> Stored data entries:
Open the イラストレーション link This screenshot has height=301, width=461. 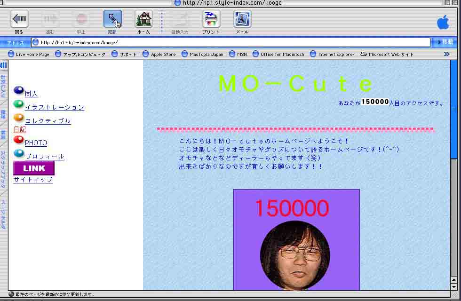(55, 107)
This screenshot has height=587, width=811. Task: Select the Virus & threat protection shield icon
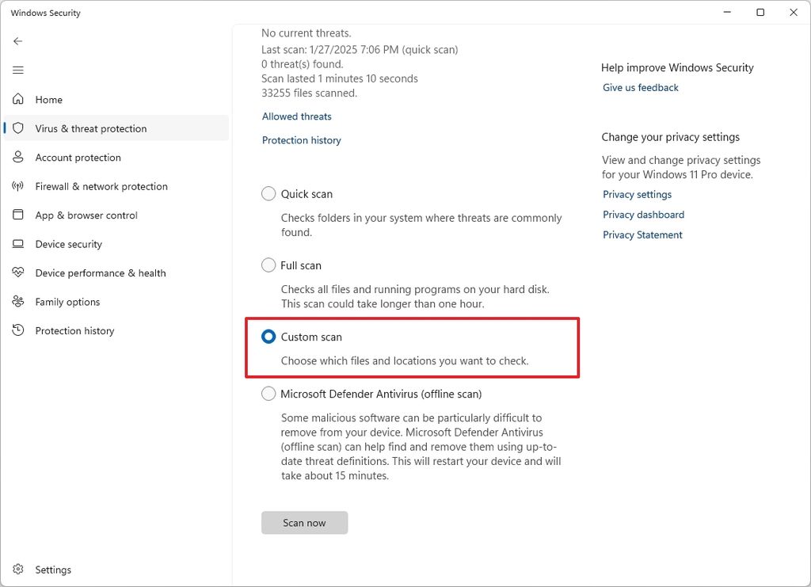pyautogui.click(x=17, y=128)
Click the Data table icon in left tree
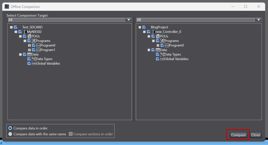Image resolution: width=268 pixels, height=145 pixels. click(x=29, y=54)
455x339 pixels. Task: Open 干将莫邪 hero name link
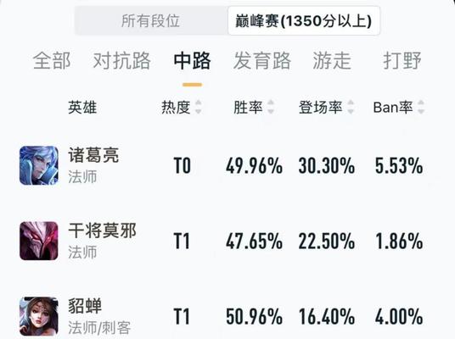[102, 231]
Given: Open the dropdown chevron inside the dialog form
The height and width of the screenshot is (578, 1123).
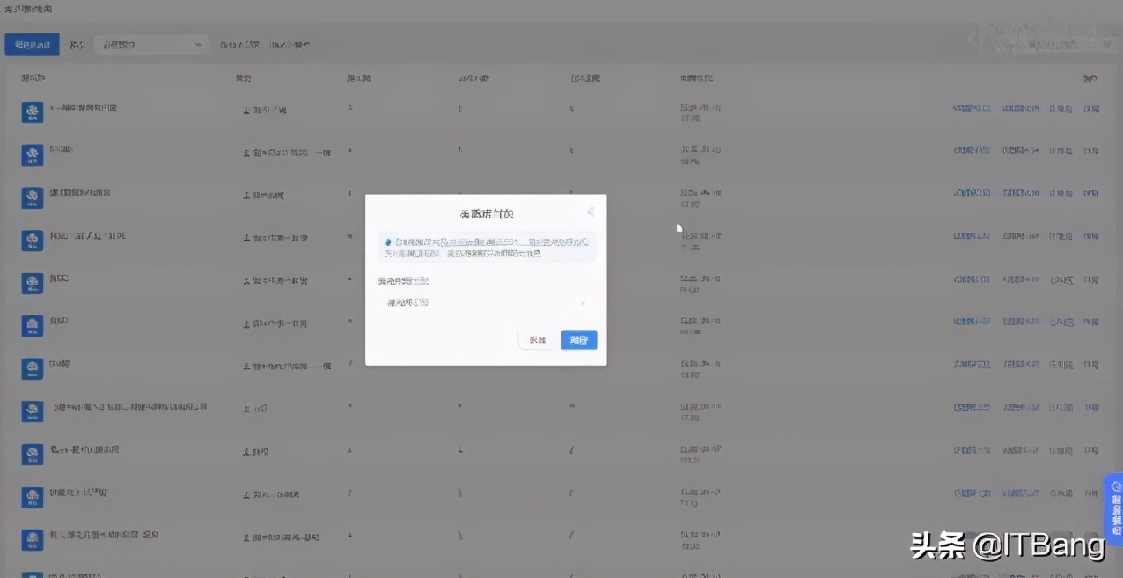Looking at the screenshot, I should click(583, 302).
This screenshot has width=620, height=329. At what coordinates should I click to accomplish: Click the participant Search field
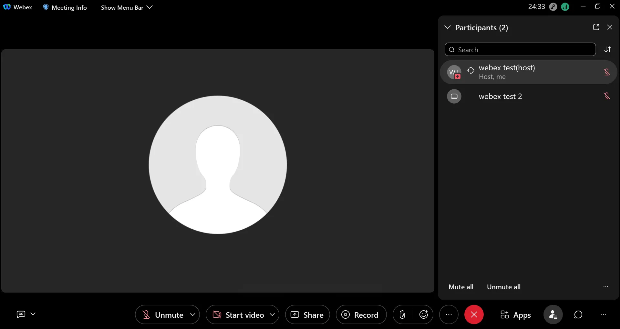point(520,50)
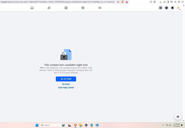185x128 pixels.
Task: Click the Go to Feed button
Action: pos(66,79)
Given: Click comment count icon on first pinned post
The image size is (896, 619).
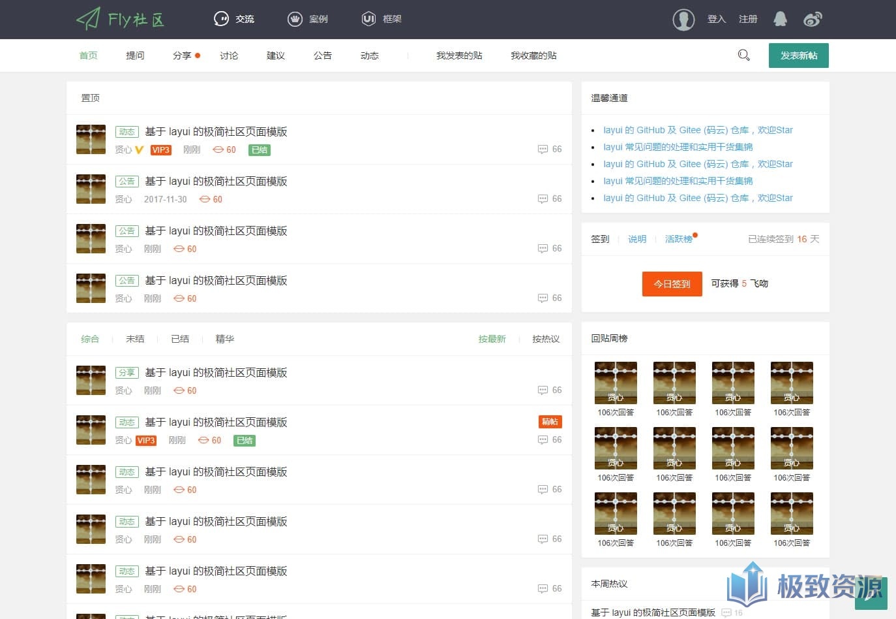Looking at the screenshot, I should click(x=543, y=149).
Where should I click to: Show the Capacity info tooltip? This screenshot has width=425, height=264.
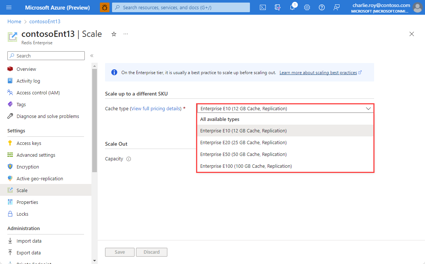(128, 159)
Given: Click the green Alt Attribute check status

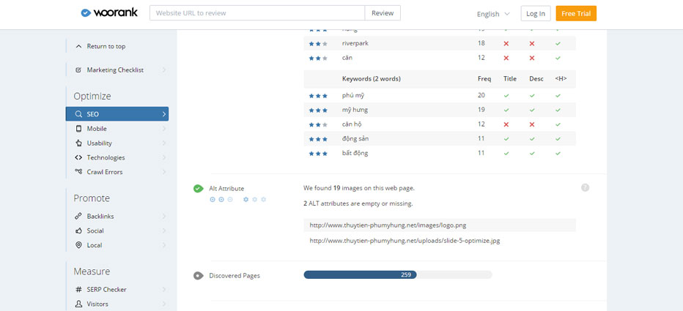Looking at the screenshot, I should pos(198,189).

> What this task involves: The lines to retype run from the one containing "The height and" through the last line of the records above; write them exactly and skip the pictures.

> Solved exercise:
The height and width of the screenshot is (578, 1123).
Looking at the screenshot, I should click(583, 302).
This screenshot has width=620, height=329. At what coordinates should I click to accomplish: Click the participant Search field
point(520,50)
185x128 pixels.
Task: Click the Go to Feed button
Action: pos(66,79)
Given: Click comment count icon on first pinned post
The image size is (896, 619).
Looking at the screenshot, I should click(x=543, y=149).
Where should I click to: Show the Capacity info tooltip? This screenshot has width=425, height=264.
(128, 159)
Given: Click the green Alt Attribute check status

Looking at the screenshot, I should pos(198,189).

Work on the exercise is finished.